Many companies have networks in place so there should be no fundamental problem with implementing structured management. But how and by whom it’s managed, and how the users interact, is fundamental. Typically, the IT system is managed by the IT department – which is logical – but when a new business process is put in place, it’s the people operating and using the process who do the implementation, not
necessarily IT, which complicates matters.

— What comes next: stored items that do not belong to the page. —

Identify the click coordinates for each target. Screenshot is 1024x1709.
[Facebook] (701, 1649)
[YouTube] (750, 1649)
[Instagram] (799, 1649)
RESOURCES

“For example, if a company puts in video conferencing, it uses bandwidth – then they find the ERP doesn’t work because all the bandwidth is being used up,” said Coackley. The planning should extend to the broader supply chain, too. “The distributed nature of the manufacturing supply chain emphasises the need to interface through access systems. Then you need to look at shared systems or open system architecture. EDI is still present but XML is becoming widespread.”
Precise technical details will vary from company to company. What is clear is that an organisation wouldn’t dream of allowing supplies to arrive or move in an unmanaged way. The chaotic and unplanned flow of data has been tolerated because the technology to manage it didn’t exist. Now it does and the businesses that harness the information effectively will be those that gain competitive advantage.